Come portate fuori il raccolto?
Federico Giunto: «Usiamo delle buste sigillate. A volte un operatore lascia che i sacchetti risalgano da soli sbucando sulla superficie dell’acqua in modo da essere raccolti».

Progetti per il futuro?
Federico Giunto: «Sicuramente sviluppare ulteriormente il progetto. Un’idea che stiamo sviluppando è quella di utilizzare le alghe come concime, in modo da non dover più portarlo da terra. Vorremmo ingrandire il progetto rendendolo il più scalabile possibile e vorremmo anche toccare il discorso turistico. Le biosfere sarebbero attrazioni turistiche uniche per collegare le attività più ricreative ad attività lavorative».
Tipo una merenda sott’acqua?
Federico Giunto: «Sì, questo ogni tanto capita.

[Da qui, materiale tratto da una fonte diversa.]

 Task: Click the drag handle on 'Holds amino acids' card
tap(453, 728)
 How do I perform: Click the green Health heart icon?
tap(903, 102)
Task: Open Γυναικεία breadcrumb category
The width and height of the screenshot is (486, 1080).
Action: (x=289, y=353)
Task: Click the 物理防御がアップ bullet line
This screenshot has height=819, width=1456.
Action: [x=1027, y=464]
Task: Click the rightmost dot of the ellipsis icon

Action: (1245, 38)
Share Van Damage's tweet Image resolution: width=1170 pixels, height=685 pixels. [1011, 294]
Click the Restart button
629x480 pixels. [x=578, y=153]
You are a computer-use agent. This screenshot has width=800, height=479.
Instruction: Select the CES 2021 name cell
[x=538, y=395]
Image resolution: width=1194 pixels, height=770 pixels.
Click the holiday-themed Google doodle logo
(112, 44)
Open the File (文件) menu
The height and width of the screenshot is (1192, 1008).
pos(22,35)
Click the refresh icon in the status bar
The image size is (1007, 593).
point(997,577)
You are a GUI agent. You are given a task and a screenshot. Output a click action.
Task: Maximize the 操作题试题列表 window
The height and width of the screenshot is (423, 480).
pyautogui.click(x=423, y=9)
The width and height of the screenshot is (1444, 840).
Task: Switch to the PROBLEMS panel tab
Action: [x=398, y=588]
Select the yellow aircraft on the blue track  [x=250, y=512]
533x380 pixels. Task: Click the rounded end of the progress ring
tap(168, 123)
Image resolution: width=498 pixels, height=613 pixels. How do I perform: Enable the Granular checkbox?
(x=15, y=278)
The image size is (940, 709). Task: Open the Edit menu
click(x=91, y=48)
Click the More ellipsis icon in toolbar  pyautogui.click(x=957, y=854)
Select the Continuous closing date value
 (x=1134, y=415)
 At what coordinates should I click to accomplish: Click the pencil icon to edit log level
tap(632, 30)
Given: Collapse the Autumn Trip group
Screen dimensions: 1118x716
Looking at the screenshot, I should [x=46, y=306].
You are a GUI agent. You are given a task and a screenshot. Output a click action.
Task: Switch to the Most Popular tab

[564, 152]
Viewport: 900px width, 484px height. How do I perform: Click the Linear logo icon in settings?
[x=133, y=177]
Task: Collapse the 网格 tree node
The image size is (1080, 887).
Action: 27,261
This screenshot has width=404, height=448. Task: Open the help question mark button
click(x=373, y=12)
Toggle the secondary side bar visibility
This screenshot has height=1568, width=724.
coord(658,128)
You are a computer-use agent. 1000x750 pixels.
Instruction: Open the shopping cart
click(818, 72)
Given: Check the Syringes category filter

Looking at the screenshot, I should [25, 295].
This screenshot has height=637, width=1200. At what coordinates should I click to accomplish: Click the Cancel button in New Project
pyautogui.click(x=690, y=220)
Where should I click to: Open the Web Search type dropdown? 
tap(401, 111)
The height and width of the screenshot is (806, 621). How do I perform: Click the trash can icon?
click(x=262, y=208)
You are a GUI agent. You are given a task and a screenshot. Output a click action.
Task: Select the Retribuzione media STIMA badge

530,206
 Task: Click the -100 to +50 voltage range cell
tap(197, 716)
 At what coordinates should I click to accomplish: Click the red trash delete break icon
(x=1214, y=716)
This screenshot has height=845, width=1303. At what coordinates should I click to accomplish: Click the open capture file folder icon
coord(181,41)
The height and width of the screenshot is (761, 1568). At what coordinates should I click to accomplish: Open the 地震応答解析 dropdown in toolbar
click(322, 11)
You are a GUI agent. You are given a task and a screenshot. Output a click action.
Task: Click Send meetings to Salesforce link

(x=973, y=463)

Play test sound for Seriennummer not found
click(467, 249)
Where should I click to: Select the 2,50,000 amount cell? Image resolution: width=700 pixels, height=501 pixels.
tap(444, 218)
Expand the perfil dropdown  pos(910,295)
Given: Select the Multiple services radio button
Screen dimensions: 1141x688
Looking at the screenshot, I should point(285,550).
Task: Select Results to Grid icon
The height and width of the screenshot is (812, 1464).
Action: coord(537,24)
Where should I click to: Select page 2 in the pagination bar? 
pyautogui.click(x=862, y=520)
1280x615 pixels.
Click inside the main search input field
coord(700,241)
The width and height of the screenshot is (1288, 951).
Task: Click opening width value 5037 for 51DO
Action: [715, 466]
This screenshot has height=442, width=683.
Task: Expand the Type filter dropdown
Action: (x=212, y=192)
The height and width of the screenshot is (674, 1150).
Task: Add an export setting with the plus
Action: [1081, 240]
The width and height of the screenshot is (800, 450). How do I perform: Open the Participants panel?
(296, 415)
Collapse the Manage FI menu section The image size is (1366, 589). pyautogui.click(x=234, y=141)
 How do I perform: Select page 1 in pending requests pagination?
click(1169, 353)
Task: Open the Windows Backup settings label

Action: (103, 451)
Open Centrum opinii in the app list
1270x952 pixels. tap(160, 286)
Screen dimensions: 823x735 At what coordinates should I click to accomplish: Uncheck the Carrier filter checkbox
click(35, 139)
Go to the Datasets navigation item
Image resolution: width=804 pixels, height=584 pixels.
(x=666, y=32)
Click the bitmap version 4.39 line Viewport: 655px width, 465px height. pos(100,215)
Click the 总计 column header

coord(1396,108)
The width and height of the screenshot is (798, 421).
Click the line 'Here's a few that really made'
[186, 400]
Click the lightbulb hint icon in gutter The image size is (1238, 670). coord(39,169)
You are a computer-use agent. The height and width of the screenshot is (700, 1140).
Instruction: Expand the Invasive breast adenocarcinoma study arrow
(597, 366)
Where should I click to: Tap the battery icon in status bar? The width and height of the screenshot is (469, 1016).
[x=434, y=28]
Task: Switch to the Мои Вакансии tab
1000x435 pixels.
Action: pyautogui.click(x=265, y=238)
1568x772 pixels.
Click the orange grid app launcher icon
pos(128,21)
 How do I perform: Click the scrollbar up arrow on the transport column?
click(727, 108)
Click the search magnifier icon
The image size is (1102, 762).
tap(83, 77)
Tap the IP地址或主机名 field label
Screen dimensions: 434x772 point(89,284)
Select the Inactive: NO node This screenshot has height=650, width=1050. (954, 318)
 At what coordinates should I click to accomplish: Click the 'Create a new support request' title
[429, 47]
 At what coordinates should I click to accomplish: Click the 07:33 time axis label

Ci facciamo portare un panino nella biosfera e ci dimentichiamo di essere sott’acqua. L’anno scorso un banco di acciughe ha fatto una danza molto suggestiva, è come se ti trovassi all’interno di un acquario e loro fossero gli spettatori… Spettatori noncuranti a dire il vero».
Perché nessuno ci ha pensato prima?
Federico Giunto: «Nessuno lo credeva fattibile, è folle pensare di cambiare il mondo. Questo progetto sembra una cosa molto lontana dal nostro presente, ma non è più così in fin dei conti».